* **Data for the task**:
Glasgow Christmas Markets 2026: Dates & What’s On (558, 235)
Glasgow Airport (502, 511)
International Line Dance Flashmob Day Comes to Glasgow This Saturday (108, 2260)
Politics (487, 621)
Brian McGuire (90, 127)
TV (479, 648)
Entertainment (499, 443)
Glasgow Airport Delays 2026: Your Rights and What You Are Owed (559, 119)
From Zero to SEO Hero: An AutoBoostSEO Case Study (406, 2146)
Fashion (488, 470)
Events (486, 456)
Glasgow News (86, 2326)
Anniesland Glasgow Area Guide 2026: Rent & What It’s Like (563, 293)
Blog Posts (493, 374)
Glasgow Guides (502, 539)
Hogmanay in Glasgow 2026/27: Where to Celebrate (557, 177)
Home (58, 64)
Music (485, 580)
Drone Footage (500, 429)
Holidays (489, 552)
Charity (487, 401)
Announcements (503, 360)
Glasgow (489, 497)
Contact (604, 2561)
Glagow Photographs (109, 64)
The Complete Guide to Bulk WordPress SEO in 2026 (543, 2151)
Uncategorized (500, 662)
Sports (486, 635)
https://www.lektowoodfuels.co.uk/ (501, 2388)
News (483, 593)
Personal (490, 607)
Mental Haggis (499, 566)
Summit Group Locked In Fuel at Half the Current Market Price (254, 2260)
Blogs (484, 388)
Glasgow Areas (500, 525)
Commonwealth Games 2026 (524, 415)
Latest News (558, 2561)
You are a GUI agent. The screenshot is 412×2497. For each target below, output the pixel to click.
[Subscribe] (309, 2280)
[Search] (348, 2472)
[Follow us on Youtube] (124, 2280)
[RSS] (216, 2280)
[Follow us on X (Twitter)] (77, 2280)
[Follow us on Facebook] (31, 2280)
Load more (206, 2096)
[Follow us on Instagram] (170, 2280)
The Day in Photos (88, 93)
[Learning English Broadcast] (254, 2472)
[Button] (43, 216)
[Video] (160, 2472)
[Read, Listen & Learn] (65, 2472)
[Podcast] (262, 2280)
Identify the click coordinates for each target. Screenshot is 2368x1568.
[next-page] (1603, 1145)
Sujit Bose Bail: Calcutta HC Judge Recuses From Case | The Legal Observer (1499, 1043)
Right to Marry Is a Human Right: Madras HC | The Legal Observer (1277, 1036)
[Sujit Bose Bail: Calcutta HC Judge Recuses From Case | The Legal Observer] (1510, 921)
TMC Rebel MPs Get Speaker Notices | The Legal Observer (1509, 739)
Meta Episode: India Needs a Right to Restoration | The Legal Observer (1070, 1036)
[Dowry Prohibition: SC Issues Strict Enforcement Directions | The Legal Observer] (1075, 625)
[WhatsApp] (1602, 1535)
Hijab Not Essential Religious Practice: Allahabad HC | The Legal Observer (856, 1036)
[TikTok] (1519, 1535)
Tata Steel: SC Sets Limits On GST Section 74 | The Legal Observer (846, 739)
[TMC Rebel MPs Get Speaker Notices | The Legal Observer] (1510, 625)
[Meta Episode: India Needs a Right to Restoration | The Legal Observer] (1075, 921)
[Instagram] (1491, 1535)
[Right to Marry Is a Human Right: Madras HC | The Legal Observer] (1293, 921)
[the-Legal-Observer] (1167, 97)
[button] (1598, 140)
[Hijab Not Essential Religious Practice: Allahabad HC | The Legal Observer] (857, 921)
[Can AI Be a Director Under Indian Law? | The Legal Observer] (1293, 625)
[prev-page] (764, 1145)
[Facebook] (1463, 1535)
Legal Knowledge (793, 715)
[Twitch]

* **Your instructions**: Starting at the first entry and ending at the last, reproduce each one exactly.

* **Answer to the problem**:
Glasgow Christmas Markets 2026: Dates & What’s On (558, 235)
Glasgow Airport (502, 511)
International Line Dance Flashmob Day Comes to Glasgow This Saturday (108, 2260)
Politics (487, 621)
Brian McGuire (90, 127)
TV (479, 648)
Entertainment (499, 443)
Glasgow Airport Delays 2026: Your Rights and What You Are Owed (559, 119)
From Zero to SEO Hero: An AutoBoostSEO Case Study (406, 2146)
Fashion (488, 470)
Events (486, 456)
Glasgow News (86, 2326)
Anniesland Glasgow Area Guide 2026: Rent & What It’s Like (563, 293)
Blog Posts (493, 374)
Glasgow Guides (502, 539)
Hogmanay in Glasgow 2026/27: Where to Celebrate (557, 177)
Home (58, 64)
Music (485, 580)
Drone Footage (500, 429)
Holidays (489, 552)
Charity (487, 401)
Announcements (503, 360)
Glasgow (489, 497)
Contact (604, 2561)
Glagow Photographs (109, 64)
The Complete Guide to Bulk WordPress SEO in 2026 (543, 2151)
Uncategorized (500, 662)
Sports (486, 635)
https://www.lektowoodfuels.co.uk/ (501, 2388)
News (483, 593)
Personal (490, 607)
Mental Haggis (499, 566)
Summit Group Locked In Fuel at Half the Current Market Price (254, 2260)
Blogs (484, 388)
Glasgow Areas (500, 525)
Commonwealth Games 2026 (524, 415)
Latest News (558, 2561)
You are a GUI agent. The screenshot is 412×2497. For each target below, output the pixel to click.
[Subscribe] (309, 2280)
[Search] (348, 2472)
[Follow us on Youtube] (124, 2280)
[RSS] (216, 2280)
[Follow us on X (Twitter)] (77, 2280)
[Follow us on Facebook] (31, 2280)
Load more (206, 2096)
[Follow us on Instagram] (170, 2280)
The Day in Photos (88, 93)
[Learning English Broadcast] (254, 2472)
[Button] (43, 216)
[Video] (160, 2472)
[Read, Listen & Learn] (65, 2472)
[Podcast] (262, 2280)
Identify the click coordinates for each target. Screenshot is 2368x1568.
[next-page] (1603, 1145)
Sujit Bose Bail: Calcutta HC Judge Recuses From Case | The Legal Observer (1499, 1043)
Right to Marry Is a Human Right: Madras HC | The Legal Observer (1277, 1036)
[Sujit Bose Bail: Calcutta HC Judge Recuses From Case | The Legal Observer] (1510, 921)
TMC Rebel MPs Get Speaker Notices | The Legal Observer (1509, 739)
Meta Episode: India Needs a Right to Restoration | The Legal Observer (1070, 1036)
[Dowry Prohibition: SC Issues Strict Enforcement Directions | The Legal Observer] (1075, 625)
[WhatsApp] (1602, 1535)
Hijab Not Essential Religious Practice: Allahabad HC | The Legal Observer (856, 1036)
[TikTok] (1519, 1535)
Tata Steel: SC Sets Limits On GST Section 74 | The Legal Observer (846, 739)
[TMC Rebel MPs Get Speaker Notices | The Legal Observer] (1510, 625)
[Meta Episode: India Needs a Right to Restoration | The Legal Observer] (1075, 921)
[Instagram] (1491, 1535)
[Right to Marry Is a Human Right: Madras HC | The Legal Observer] (1293, 921)
[the-Legal-Observer] (1167, 97)
[button] (1598, 140)
[Hijab Not Essential Religious Practice: Allahabad HC | The Legal Observer] (857, 921)
[Can AI Be a Director Under Indian Law? | The Legal Observer] (1293, 625)
[prev-page] (764, 1145)
[Facebook] (1463, 1535)
Legal Knowledge (793, 715)
[Twitch]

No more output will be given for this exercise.